刚走到寿康殿,穆长萦就听到莫念珠的嚎叫。她跟着莫久臣走进去,正好到看到太后娘娘焦急的身影。
“母后。”
“太后娘娘。”
太后回头看到是小儿子来了,说:“臣儿,你怎么来了?”
莫久臣说:“儿臣和王妃今天带着萱萱游船,刚将她送来,听到郡主出事就过来了。”
“原来是这样。”太后说:“你来的正好,念珠在宫外不知道被谁伤了,双腿都断了。”
太后娘娘越说越心疼,老人家的表情十分痛苦。
莫久臣扶着太后坐下说:“儿臣会叫监尉司去调查。”
“好。”太后娘娘捂着心口,劳累不堪。
这时候太医白黎和太医邹玉走出来,回禀太后:“郡主伤的不重,老臣已经将骨接上,不会有事。”

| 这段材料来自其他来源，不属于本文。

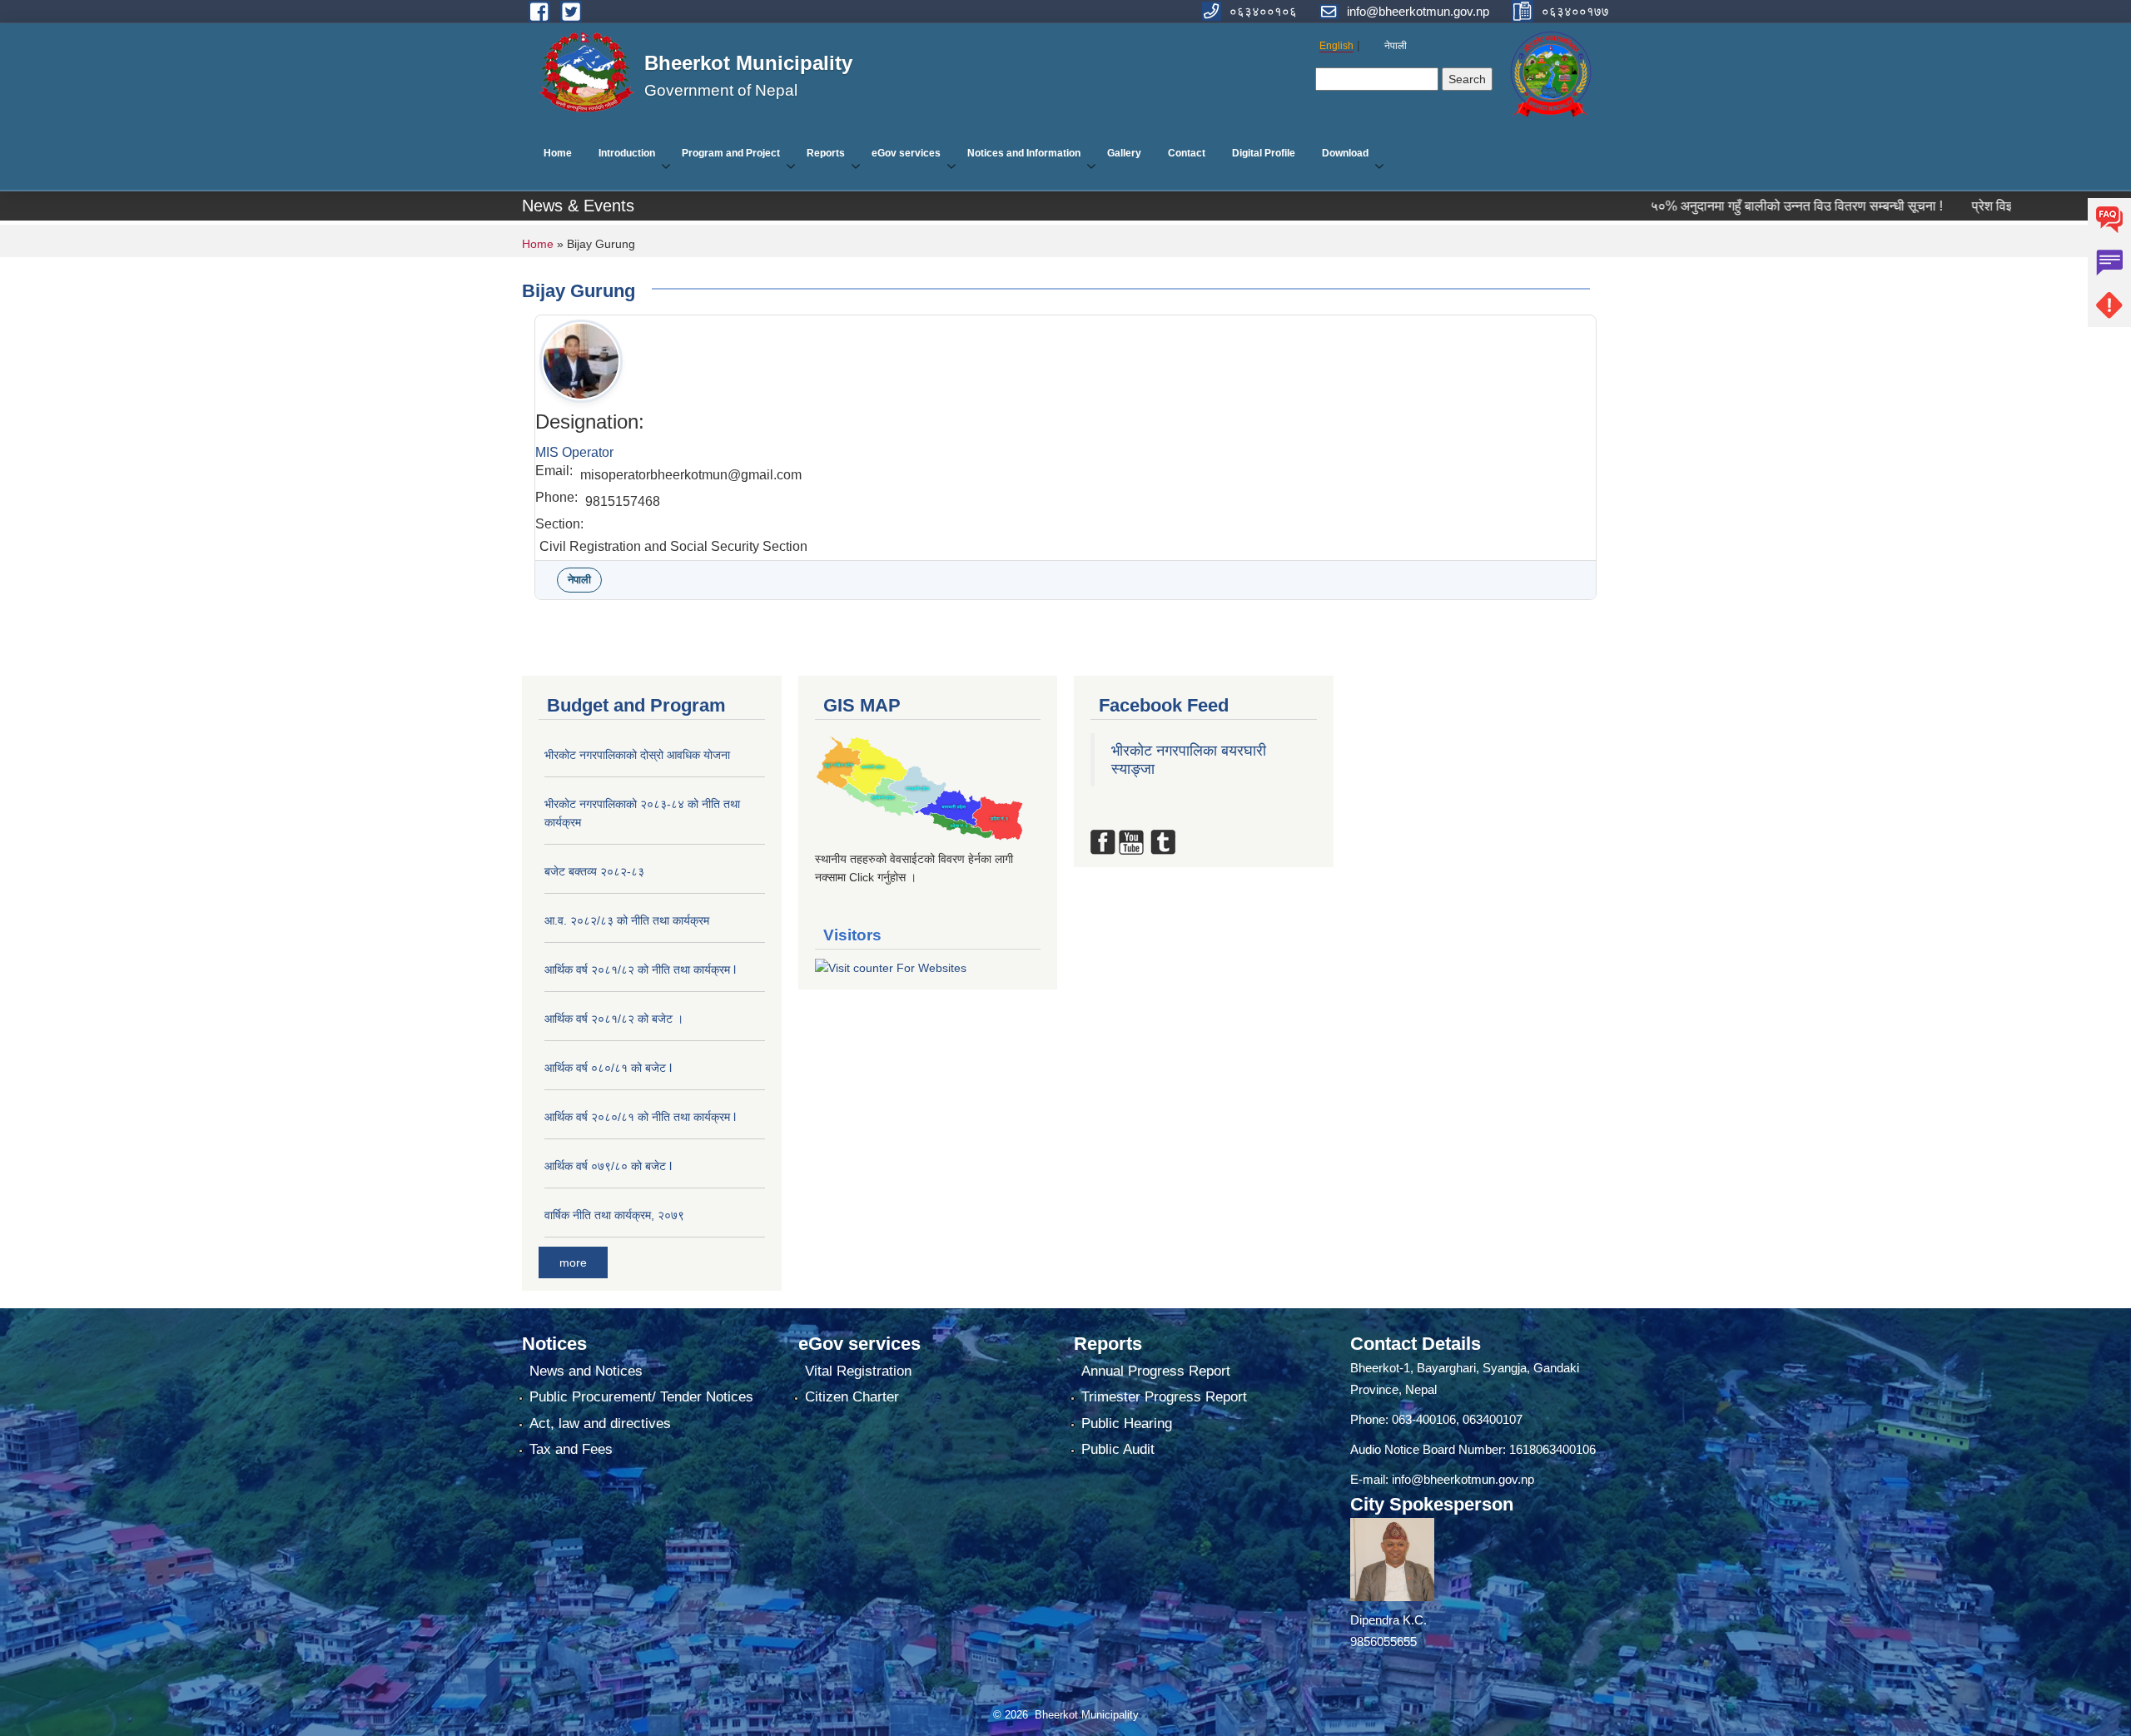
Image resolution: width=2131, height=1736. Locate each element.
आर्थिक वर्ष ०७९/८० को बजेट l (608, 1166)
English (1336, 46)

白黎在后面说:“微臣检查过郡主身体,除了断腿之处并无外伤。”
听到两位权威的太医如此说明,太后总算是松了一口气,连忙派人去跟着太医准备药物还让御膳房准备补品。两位太医走之后,太后便由莫久臣扶着走进寝殿。
穆长萦一直都是默默的跟在身后,没等进门就听到莫念珠的嚎啕大哭:“太后娘娘!小皇叔!念珠要疼死了。”
太后心疼连忙过去:“念珠不疼啊。”
穆长萦走进去就看见莫念珠躺在床上抱着太后的手臂就是哭诉:“太后娘娘,你要为念珠做主啊。念珠是被人害的呀!”
太后安抚她说:“念珠放心,你小皇叔已经准备用监尉司帮你调查,你不要担心。”
莫念珠继续哭突然看到门口的“柳扶月”,立刻指着她说:“太后娘娘,是煦王妃!一定是她!是她害得我!”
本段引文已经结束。